At the same time, the controversy surrounding the demand for an HRC exemption for River of Words also showcases some of the lines of inclusion and exclusion that are elided in debates about both public art and historic district status. Bill Steen. explained that to live in a historic district requires one to have a certain economic status: it is costly, and it requires time. There is a strange irony, he noted, in the fact that many of the people who pushed for a historic district now are pushing for an exemption, and were they to succeed, it might tell us more about class politics and privilege than free speech or a win for the “community.” Though he fully supported the project, noting that he and his wife loved literature and it offered a reminder, in our increasingly visual and decreasingly literary culture, of the power of the word, these complexities are important to consider.

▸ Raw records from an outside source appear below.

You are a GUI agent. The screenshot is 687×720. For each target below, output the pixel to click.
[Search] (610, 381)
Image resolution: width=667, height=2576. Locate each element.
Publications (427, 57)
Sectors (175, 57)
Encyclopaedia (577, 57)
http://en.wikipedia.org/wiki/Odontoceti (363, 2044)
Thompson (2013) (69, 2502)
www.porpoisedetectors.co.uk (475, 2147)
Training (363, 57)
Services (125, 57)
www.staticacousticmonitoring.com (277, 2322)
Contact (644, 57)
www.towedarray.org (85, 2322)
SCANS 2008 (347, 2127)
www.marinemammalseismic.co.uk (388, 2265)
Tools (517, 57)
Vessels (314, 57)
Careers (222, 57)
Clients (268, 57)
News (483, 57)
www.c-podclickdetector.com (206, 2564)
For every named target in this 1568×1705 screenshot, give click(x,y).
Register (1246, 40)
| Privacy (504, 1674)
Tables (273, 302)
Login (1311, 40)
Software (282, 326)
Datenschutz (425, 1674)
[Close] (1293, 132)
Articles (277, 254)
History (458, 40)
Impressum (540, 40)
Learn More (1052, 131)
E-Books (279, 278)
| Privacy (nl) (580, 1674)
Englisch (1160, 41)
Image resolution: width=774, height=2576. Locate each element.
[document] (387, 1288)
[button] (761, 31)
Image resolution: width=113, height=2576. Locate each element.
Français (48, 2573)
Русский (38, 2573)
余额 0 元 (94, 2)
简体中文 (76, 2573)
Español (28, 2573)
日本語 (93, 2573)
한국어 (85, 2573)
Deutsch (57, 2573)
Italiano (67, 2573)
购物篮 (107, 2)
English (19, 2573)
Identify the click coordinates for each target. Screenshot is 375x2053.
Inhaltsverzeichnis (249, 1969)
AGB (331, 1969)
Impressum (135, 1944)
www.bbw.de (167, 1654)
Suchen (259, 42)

It would be unfair, however, to reduce the controversy to a petty exercise of outrage carried out by the upper classes. For many, River of Words is about more than aesthetics, it is about identity, belonging, and leaving a mark. In a follow-up email after our session Glenn explained that he had been diagnosed with several pancreatic tumors, and he had declined surgery in order to continue to pursue his art. This controversy, however, in which he felt obligated to represent those who do not have the money or time to go to HRC hearings, is a stressful experience, one that wears on him physically. This simple anecdote speaks volumes about the way that public art, though it may seem like “mere decoration” is, for many, at the center of what it means to survive and thrive, and after that, to leave positive mark in one’s community.
It is unclear to what degree these values–the importance of public discourse about art; the need to have transparent standards to art permitting; the way in which public art creates spaces of encounter and contact that can bridge differences and promote understanding; or, more humbly, simply indexes the persistence of different kinds of exclusion; and provides a modus vivendi a form and force for life–will be legible to the HRC. These idioms of agonism, encounter, and endurance, are not fully commensurate with the language of objective history, origin, and architectural purity that seems to be the law of the land for the HRC. The hope, however, is that by collecting such stories, and making them public, some translation can start to take place.
** transcripts of interviews will be made available on this blog, as well as on the City of Asylum Website when they are completed.